◆ WRITTEN INSTRUCTION
Rewrite the records below so that every occurrence of "GUI agent" becomes "interface agent", with all other text left unchanged.

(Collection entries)
* * *
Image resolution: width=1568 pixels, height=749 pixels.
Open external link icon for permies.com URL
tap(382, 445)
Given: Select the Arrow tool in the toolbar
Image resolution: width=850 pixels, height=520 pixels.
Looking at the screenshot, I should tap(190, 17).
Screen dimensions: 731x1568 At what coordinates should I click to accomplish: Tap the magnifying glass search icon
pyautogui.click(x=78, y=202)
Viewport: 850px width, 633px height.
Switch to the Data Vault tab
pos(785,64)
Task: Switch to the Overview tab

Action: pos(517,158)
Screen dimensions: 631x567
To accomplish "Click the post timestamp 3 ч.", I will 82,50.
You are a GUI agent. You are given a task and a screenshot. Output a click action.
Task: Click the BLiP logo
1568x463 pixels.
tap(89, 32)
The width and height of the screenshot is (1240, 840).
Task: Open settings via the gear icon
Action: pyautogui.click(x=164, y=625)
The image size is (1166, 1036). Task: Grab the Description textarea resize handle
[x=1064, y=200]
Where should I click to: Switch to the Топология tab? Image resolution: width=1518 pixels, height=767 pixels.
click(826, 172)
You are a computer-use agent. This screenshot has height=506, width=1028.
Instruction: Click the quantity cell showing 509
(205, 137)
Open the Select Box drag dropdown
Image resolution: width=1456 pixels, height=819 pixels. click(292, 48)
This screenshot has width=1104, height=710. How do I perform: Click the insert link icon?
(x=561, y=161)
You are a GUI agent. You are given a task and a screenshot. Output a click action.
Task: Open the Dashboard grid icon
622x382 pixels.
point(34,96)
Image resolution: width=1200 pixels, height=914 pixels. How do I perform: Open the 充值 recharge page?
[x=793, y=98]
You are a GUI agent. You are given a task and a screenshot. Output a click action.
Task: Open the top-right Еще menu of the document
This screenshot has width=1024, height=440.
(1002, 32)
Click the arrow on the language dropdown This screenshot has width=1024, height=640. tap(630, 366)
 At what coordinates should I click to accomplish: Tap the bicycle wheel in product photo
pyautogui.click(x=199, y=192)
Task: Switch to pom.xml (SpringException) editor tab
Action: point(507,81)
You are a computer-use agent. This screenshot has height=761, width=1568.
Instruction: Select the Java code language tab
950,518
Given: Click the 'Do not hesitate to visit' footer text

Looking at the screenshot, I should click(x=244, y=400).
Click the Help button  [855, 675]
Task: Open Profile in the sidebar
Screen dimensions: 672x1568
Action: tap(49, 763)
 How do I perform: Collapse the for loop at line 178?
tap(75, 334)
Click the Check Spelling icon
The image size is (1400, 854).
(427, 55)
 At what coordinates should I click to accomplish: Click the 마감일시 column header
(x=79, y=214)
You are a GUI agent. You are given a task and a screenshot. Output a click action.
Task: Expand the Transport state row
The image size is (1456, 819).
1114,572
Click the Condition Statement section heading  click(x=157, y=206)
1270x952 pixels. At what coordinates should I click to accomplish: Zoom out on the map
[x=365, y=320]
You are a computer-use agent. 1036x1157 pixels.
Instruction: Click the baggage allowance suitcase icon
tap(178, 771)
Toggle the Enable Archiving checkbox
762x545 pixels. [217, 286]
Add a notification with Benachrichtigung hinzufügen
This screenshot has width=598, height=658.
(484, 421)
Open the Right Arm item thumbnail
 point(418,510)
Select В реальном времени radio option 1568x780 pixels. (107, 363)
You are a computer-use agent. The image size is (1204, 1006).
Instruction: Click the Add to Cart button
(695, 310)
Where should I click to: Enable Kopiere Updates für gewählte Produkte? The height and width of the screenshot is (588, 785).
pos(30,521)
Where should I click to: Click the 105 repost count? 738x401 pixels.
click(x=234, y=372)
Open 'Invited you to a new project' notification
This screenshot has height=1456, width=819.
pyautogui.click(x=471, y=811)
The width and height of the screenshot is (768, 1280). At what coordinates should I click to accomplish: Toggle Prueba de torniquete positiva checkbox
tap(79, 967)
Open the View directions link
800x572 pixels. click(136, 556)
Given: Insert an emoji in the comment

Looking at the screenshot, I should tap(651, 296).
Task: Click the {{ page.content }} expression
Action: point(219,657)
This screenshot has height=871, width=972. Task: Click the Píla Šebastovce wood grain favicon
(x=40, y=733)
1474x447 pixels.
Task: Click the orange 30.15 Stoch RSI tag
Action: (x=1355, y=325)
* * *
◆ SOLUTION
Image resolution: width=1568 pixels, height=749 pixels.
Open external link icon for permies.com URL
tap(382, 445)
Given: Select the Arrow tool in the toolbar
Image resolution: width=850 pixels, height=520 pixels.
Looking at the screenshot, I should tap(190, 17).
Screen dimensions: 731x1568 At what coordinates should I click to accomplish: Tap the magnifying glass search icon
pyautogui.click(x=78, y=202)
Viewport: 850px width, 633px height.
Switch to the Data Vault tab
pos(785,64)
Task: Switch to the Overview tab

Action: pos(517,158)
Screen dimensions: 631x567
To accomplish "Click the post timestamp 3 ч.", I will 82,50.
You are a interface agent. You are given a task and a screenshot. Output a click action.
Task: Click the BLiP logo
1568x463 pixels.
tap(89, 32)
The width and height of the screenshot is (1240, 840).
Task: Open settings via the gear icon
Action: pyautogui.click(x=164, y=625)
The image size is (1166, 1036). Task: Grab the Description textarea resize handle
[x=1064, y=200]
Where should I click to: Switch to the Топология tab? Image resolution: width=1518 pixels, height=767 pixels.
click(826, 172)
You are a computer-use agent. This screenshot has height=506, width=1028.
Instruction: Click the quantity cell showing 509
(205, 137)
Open the Select Box drag dropdown
Image resolution: width=1456 pixels, height=819 pixels. click(292, 48)
This screenshot has width=1104, height=710. How do I perform: Click the insert link icon?
(x=561, y=161)
You are a interface agent. You are given a task and a screenshot. Output a click action.
Task: Open the Dashboard grid icon
622x382 pixels.
point(34,96)
Image resolution: width=1200 pixels, height=914 pixels. How do I perform: Open the 充值 recharge page?
[x=793, y=98]
You are a interface agent. You are given a task and a screenshot. Output a click action.
Task: Open the top-right Еще menu of the document
This screenshot has width=1024, height=440.
(1002, 32)
Click the arrow on the language dropdown This screenshot has width=1024, height=640. tap(630, 366)
 At what coordinates should I click to accomplish: Tap the bicycle wheel in product photo
pyautogui.click(x=199, y=192)
Task: Switch to pom.xml (SpringException) editor tab
Action: point(507,81)
You are a computer-use agent. This screenshot has height=761, width=1568.
Instruction: Select the Java code language tab
950,518
Given: Click the 'Do not hesitate to visit' footer text

Looking at the screenshot, I should click(x=244, y=400).
Click the Help button  [855, 675]
Task: Open Profile in the sidebar
Screen dimensions: 672x1568
Action: tap(49, 763)
 How do I perform: Collapse the for loop at line 178?
tap(75, 334)
Click the Check Spelling icon
The image size is (1400, 854).
(427, 55)
 At what coordinates should I click to accomplish: Click the 마감일시 column header
(x=79, y=214)
You are a interface agent. You are given a task and a screenshot. Output a click action.
Task: Expand the Transport state row
The image size is (1456, 819).
1114,572
Click the Condition Statement section heading  click(x=157, y=206)
1270x952 pixels. At what coordinates should I click to accomplish: Zoom out on the map
[x=365, y=320]
You are a computer-use agent. 1036x1157 pixels.
Instruction: Click the baggage allowance suitcase icon
tap(178, 771)
Toggle the Enable Archiving checkbox
762x545 pixels. [217, 286]
Add a notification with Benachrichtigung hinzufügen
This screenshot has width=598, height=658.
(484, 421)
Open the Right Arm item thumbnail
 point(418,510)
Select В реальном времени radio option 1568x780 pixels. (107, 363)
You are a computer-use agent. The image size is (1204, 1006).
Instruction: Click the Add to Cart button
(695, 310)
Where should I click to: Enable Kopiere Updates für gewählte Produkte? The height and width of the screenshot is (588, 785).
pos(30,521)
Where should I click to: Click the 105 repost count? 738x401 pixels.
click(x=234, y=372)
Open 'Invited you to a new project' notification
This screenshot has height=1456, width=819.
pyautogui.click(x=471, y=811)
The width and height of the screenshot is (768, 1280). At what coordinates should I click to accomplish: Toggle Prueba de torniquete positiva checkbox
tap(79, 967)
Open the View directions link
800x572 pixels. click(136, 556)
Given: Insert an emoji in the comment

Looking at the screenshot, I should tap(651, 296).
Task: Click the {{ page.content }} expression
Action: point(219,657)
This screenshot has height=871, width=972. Task: Click the Píla Šebastovce wood grain favicon
(x=40, y=733)
1474x447 pixels.
Task: Click the orange 30.15 Stoch RSI tag
Action: (x=1355, y=325)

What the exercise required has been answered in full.